By Alan Bean
The Sandy Hook tragedy has sparked deep reflection nationwide. President Obama served as Pastor in Chief when he prefaced his remarks in Newtown with a quotation from 2 Corinthians 4:
. . . do not lose heart. Though outwardly we are wasting away . . . inwardly we are being renewed day by day. For our light and momentary troubles are achieving for us an eternal glory that far outweighs them all. So we fix our eyes not on what is seen, but on what is unseen, since what is seen is temporary, but what is unseen is eternal. For we know that if the earthly tent we live in is destroyed, we have a building from God, an eternal house in heaven, not built by human hands.
The president knew he couldn’t fix what happened last Friday, and he didn’t try. But he spoke the words of comfort that were his to speak. That is all any of us can do.
And then there are all those other guys.
If this was just about the latest outrage from the twisted souls at Westboro Baptist Church (must they call themselves Baptists?) I would let it slide. By now, we are agonizingly familiar with their shtick. ”God hates fags and everybody who doesn’t hate fags as much as he does.” Yeah, we get it. The church has decided to picket the funerals in Newtown . . . a new low, I suppose, but not by much.
But it isn’t just folks on the fringe who feel honor-bound to make nasty at such a time as this.
Governor Mike Huckabee, preacher, Fox News celebrity and perennial presidential hopeful, just opined that God declined to stay the hand of Adam Lanza because “we’ve systematically removed God from our schools.”
Not to be outdone, James Dobson of Focus on the Family fame, gave us his take on “what’s going on.” America has been complicit in the murder of 54 million babies since Roe v. Wade, and “the institution of marriage is right on the verge of a complete redefinition”, “so I think we have turned our back on the scripture and on God Almighty and I think he has allowed judgment to fall upon us.”
Huckabee, Dobson et al aren’t sure exactly what pushed God’s buttons. It might have been gay marriage. It might have been abortion. Or maybe it was the 1963 Supreme Court decision making school prayer was unconstitutional. Most likely it was a combination of all three–the trifecta of evil. But at some point God decided to punish America by ordering the slaying of twenty innocent first-graders.
Really, guys! That’s the God you worship. Herod the Great slaughters innocents; the God and Father of our Lord Jesus Christ weeps for them. Jesus doesn’t have much to say about hell except when he’s talking about those who mess with his “little ones.”
Of course, these guys aren’t saying that God was directly responsible for the death of school children. It’s just that he could have stopped it and declined to do so. The Creator could be charged with being an accessory after the fact, but not with murder.
That’s comforting. God tells the lost soul with the assault weapon, “Normally I’d put a stop to this, but these people need a wake up call, so, do your worst.”

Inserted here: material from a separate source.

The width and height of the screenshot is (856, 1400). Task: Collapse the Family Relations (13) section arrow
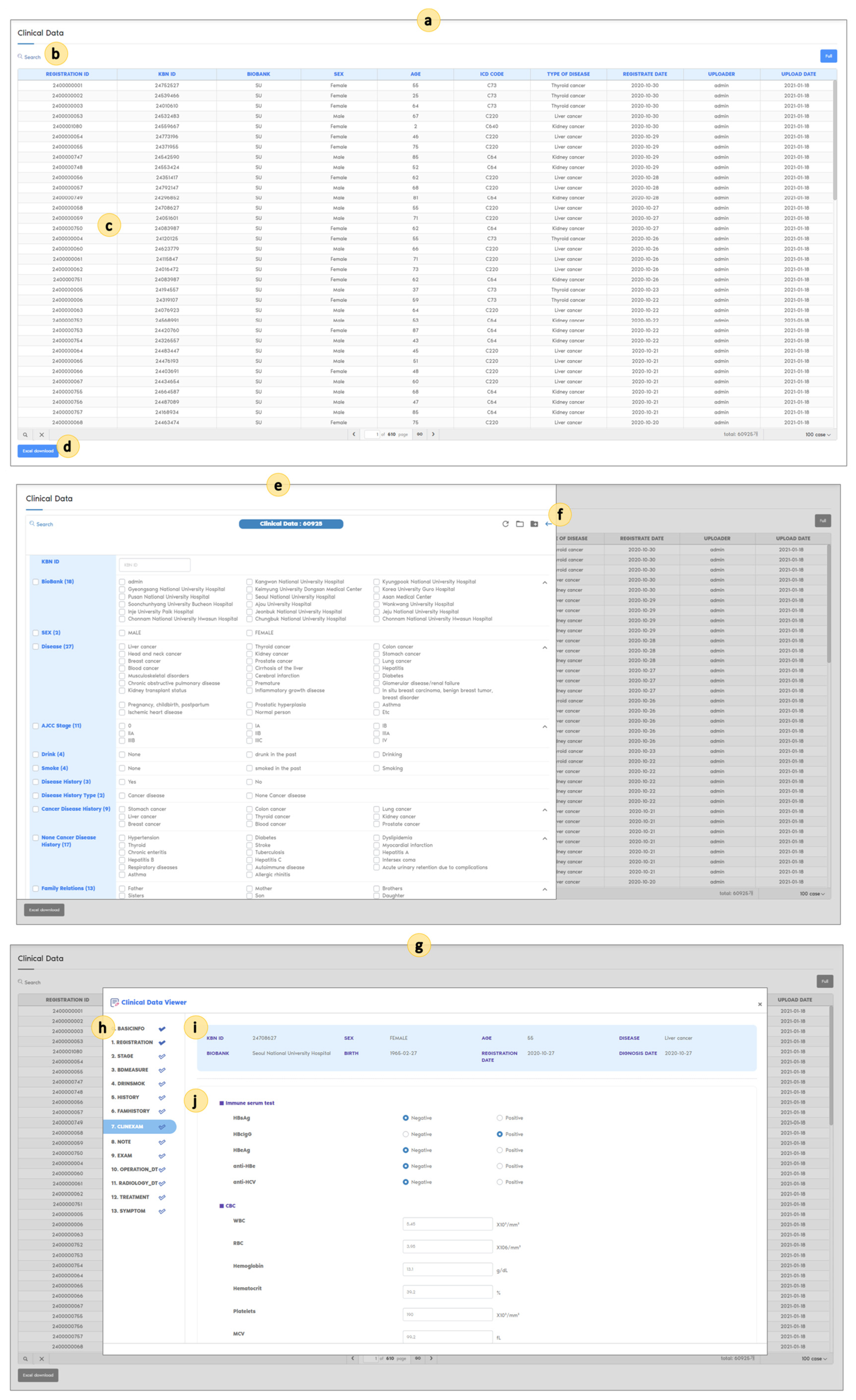click(x=544, y=889)
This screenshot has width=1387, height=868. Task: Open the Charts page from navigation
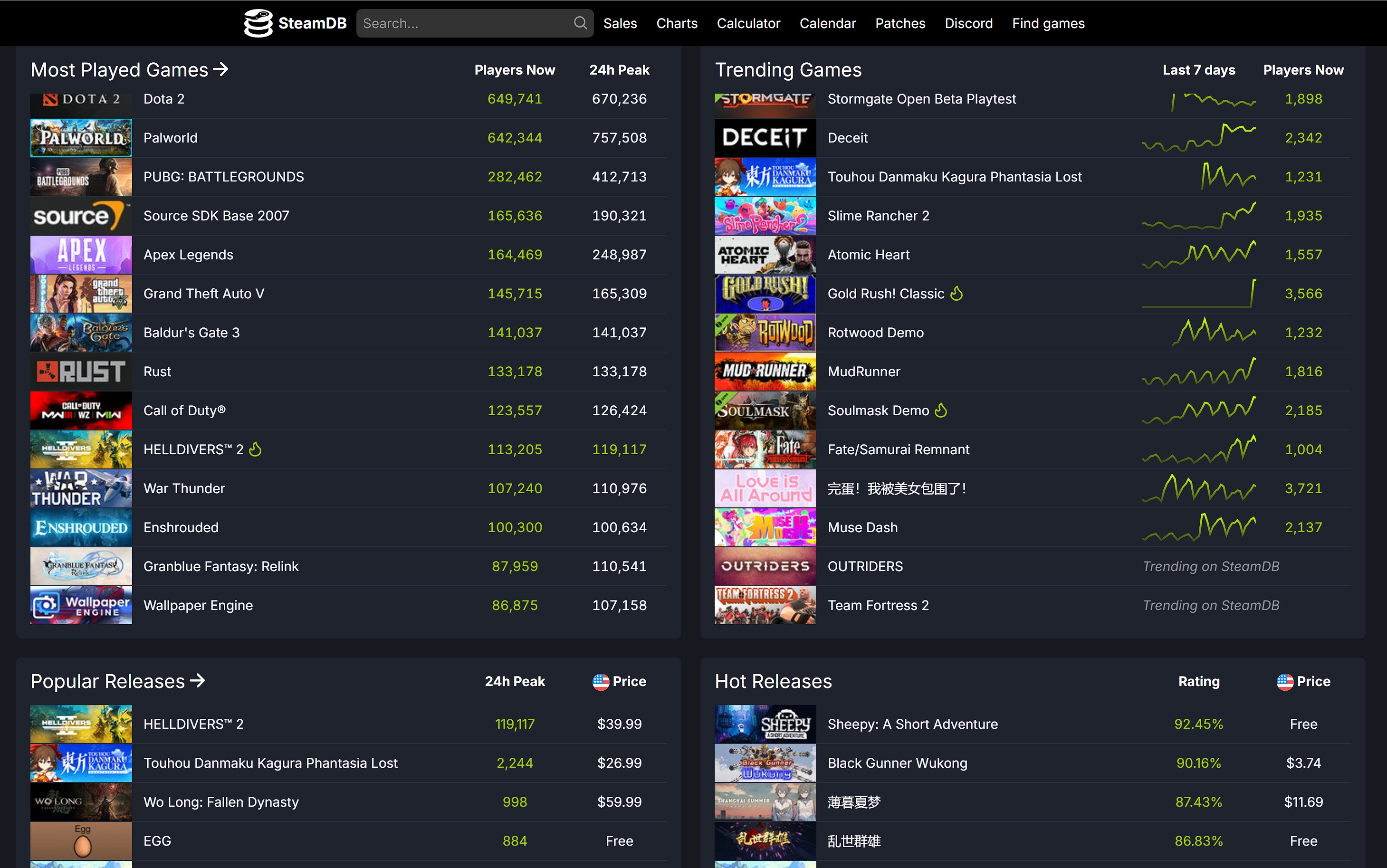(x=677, y=23)
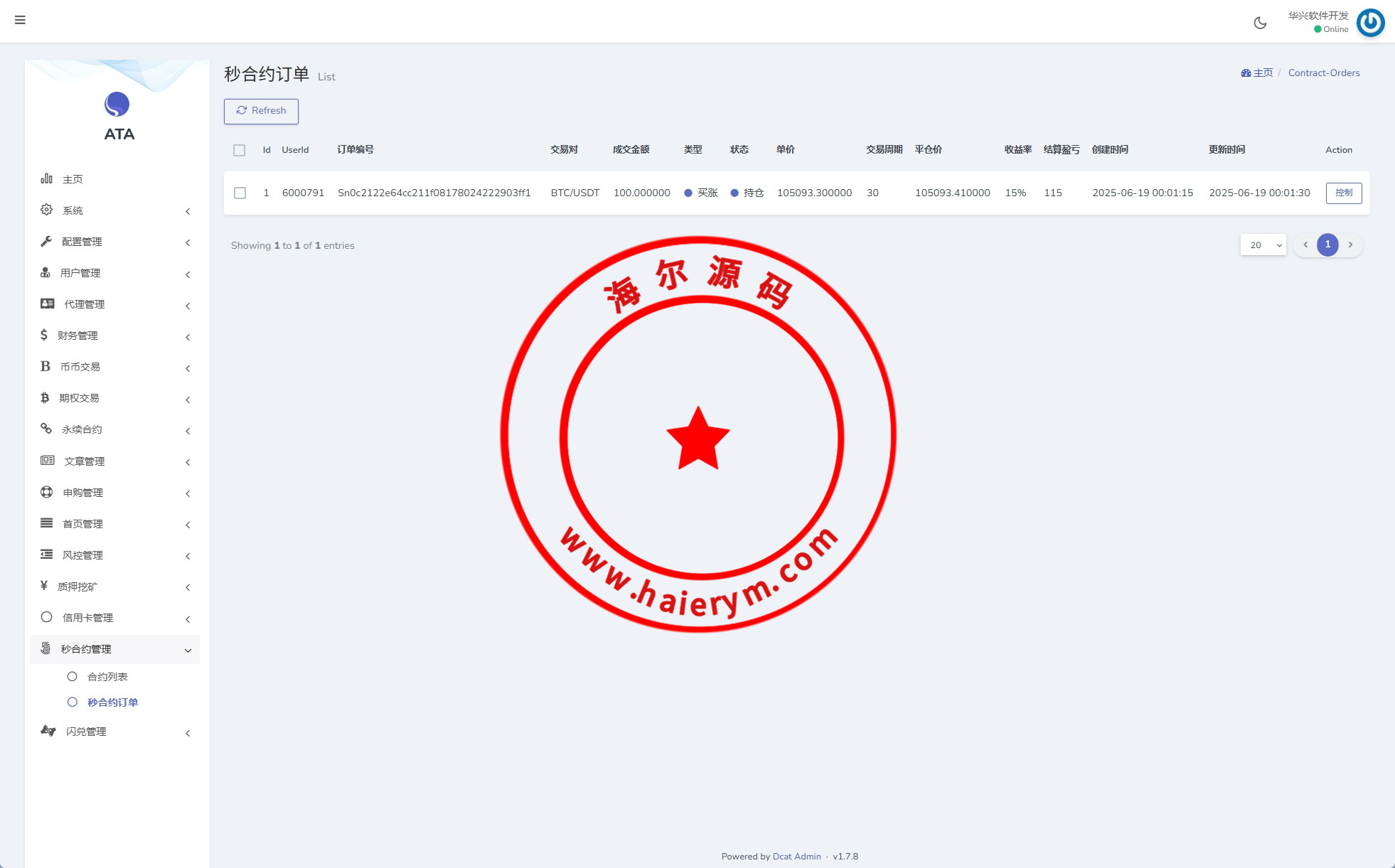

That is precisely what the preachers are alleging. So let’s get one thing straight: That is not God. God is not that. In the First John we learn that God is love . . . full stop. Or, if we wish to quibble, ”This then is the message which we have heard of him, and declare unto you, that God is light, and in him is no darkness at all.”
The God of Huckabee and Dobson would be familiar to Darth Vader and his legions. The preachers appear to have slipped over to The Dark Side.
How do we explain such strange talk from esteemed holy men? The Apostles of the Religious Right have so consistently equated gay bashing, opposition to abortion, and school prayer with holiness that God has been subsumed under these headings. For four decades, the culture war has reshaped American evangelicalism so successfully that abortion, gay bashing and school prayer have consumed all other concerns.
Don’t get me wrong. The Sandy Hook tragedy should provoke serious moral reflection. Violence works for the entertainment industry just like culture war wedge issues work for the Religious Right. In both cases, an ugly product is hawked in the market place because it sells. We have been raised on a steady diet of violence. We love the stuff. It shapes our culture, our national identity, and all too often our foreign policy. We’ve got a problem. We need help. Badly.
But God is not responsible, directly or indirectly, for the slaughter of innocents. That’s on us. God is Love. God is Light and in him there is no darkness at all. None, whatsoever!